Ryan, the local meteorologist of doom, had predicted that the first group flight from Ascutney would not happen until June. He was pretty close. The first time since last October 11 when conditions were suitable was Memorial Day, which is pretty late for Opening Day at Ascutney. As of the night before, I didn’t know whether anybody but me was interested enough to go, but emails appeared in the morning showing that there would be some others.
I was the first one to arrive, followed by Pete J. We stashed my car out front, and got back to the park entrance as the rest of the gang showed up. Most of the usual suspects were there: Jake, John A, Greg H, Jeff B, Dennis, and Pat M, plus Ryan was along to drive retrieve. (Z came as well, but he arrived after the rest of us launched.) I’m too much of a lightweight to carry all of my gear at once, so I zipped out to launch with my harness and battens, then ran back to make a second trip with the glider. That put me near the back of the setup area, and the way things turned out, last in line to launch. That meant that I did wire crew duty for everybody, which provided a useful opportunity to watch everybody else’s techniques.
There was a little waiting around, though not as much as I’ve seen in the past. The wind was light, but there was concern that it was going to clock around to the north, so nobody wanted to wait too long for the sun to heat the bowl and miss a chance to fly at all. Jake, being the site director, stepped up first to inaugurate the flying season.
John, Greg, and Jeff followed him, and all gradually lost altitude until we were soon looking down on the tops of four distant wings. Enthusiasm dropped a notch, but the pilots in the air found some good climbs and got well above launch; that was enough to encourage the rest of us. After everybody else got airborne, I suited up, and with assistance of Ryan and a hiker, moved up onto the platform. Conditions were mellow enough that I didn’t need much help, and there was a good cycle coming in as I got into position so I didn’t wait.

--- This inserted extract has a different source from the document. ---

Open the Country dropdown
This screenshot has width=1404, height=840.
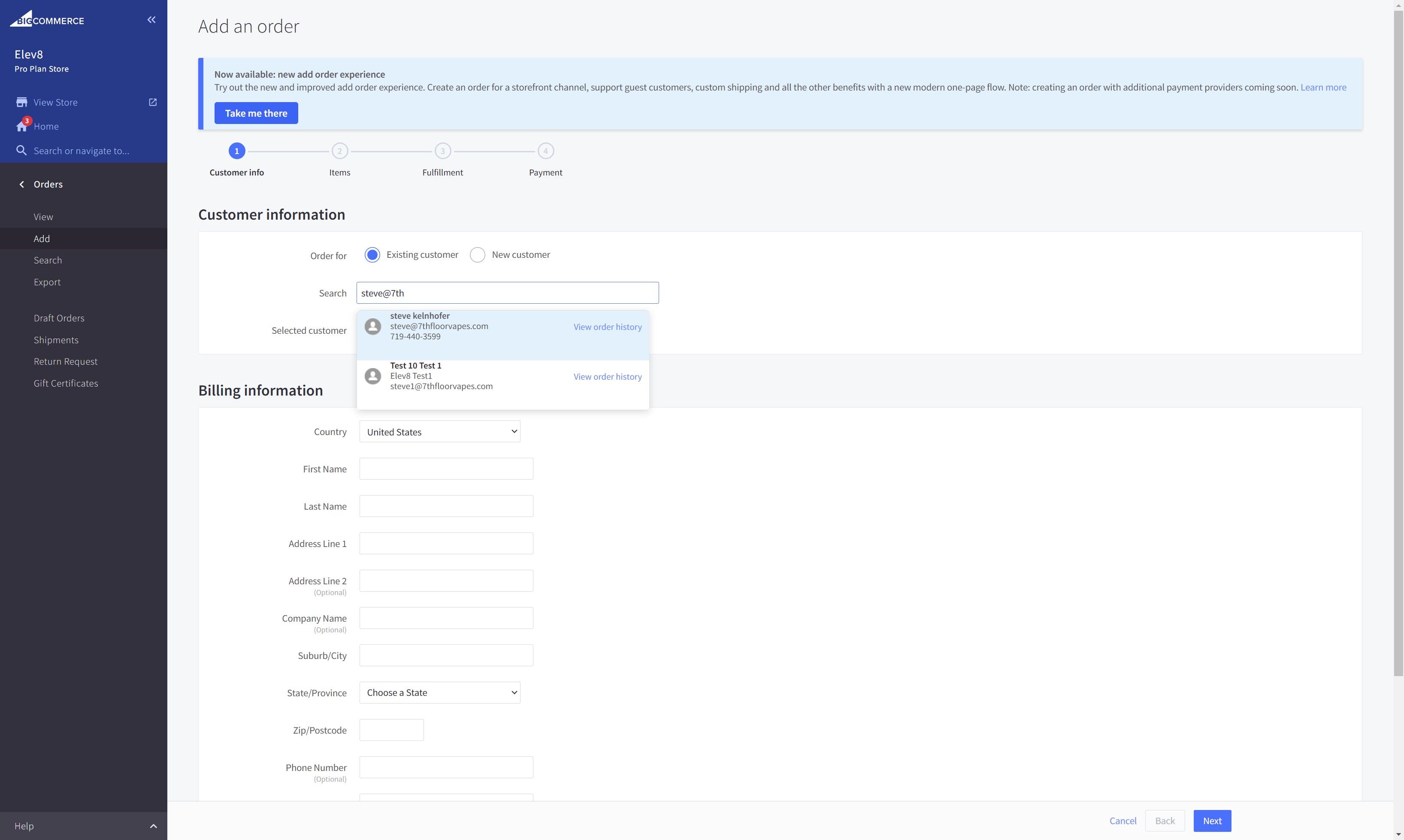tap(439, 432)
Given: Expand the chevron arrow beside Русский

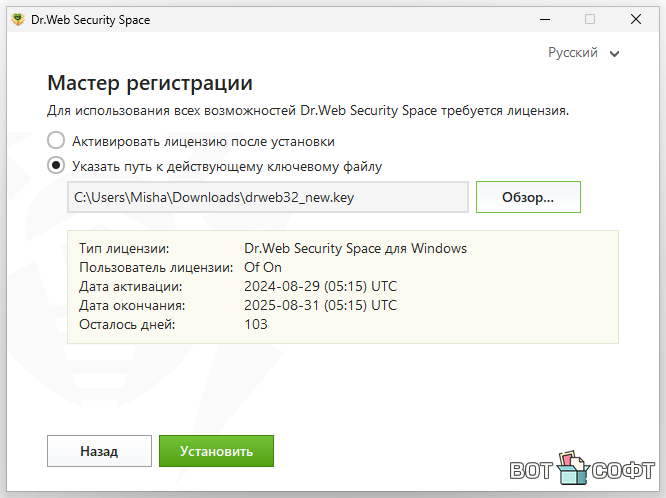Looking at the screenshot, I should (614, 54).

And…. I slud. I sleddereded. I went down, down, down. I did manage to stay level with launch for one brief pass through the bowl and back, but after that, I never got back. I did find a few bumps, but I didn’t manage to exploit them. There wasn’t opportunity to take any pictures from the air, but at least I had time to zip up my harness (not that it was really necessary). Before I lost too much altitude, I headed out over the fields, to make sure that I wouldn’t have any trouble setting up my approach. There were some thermals coming off the fields, not enough for me to get a low save, but enough to make the landing challenging. Jake was already breaking down when I landed, and Pat came in right behind me.
Greg, Jeff, and Dennis went over the back and flew south for 27 miles, to somewhere south of Bellows Falls, I assume. I believe the other three pilots all did out-and-back flights. The season is on!